* begin DATA IN THIS EXERCISE *

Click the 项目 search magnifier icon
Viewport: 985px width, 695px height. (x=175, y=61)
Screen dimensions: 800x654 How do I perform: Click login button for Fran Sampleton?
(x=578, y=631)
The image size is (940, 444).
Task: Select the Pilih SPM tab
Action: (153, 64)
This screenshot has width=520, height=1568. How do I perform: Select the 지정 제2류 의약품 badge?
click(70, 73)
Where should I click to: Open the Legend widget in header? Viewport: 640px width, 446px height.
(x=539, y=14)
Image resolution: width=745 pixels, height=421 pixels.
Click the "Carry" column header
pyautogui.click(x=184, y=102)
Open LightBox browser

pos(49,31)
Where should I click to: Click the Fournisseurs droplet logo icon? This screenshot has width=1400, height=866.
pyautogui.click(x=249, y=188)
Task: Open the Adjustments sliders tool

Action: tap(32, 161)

* end DATA IN THIS EXERCISE *

Can you copy out, word for word, the data above from the line with "Image resolution: width=745" up to and including the final line of the data?

Image resolution: width=745 pixels, height=421 pixels.
Click the "Carry" column header
pyautogui.click(x=184, y=102)
Open LightBox browser

pos(49,31)
Where should I click to: Click the Fournisseurs droplet logo icon? This screenshot has width=1400, height=866.
pyautogui.click(x=249, y=188)
Task: Open the Adjustments sliders tool

Action: tap(32, 161)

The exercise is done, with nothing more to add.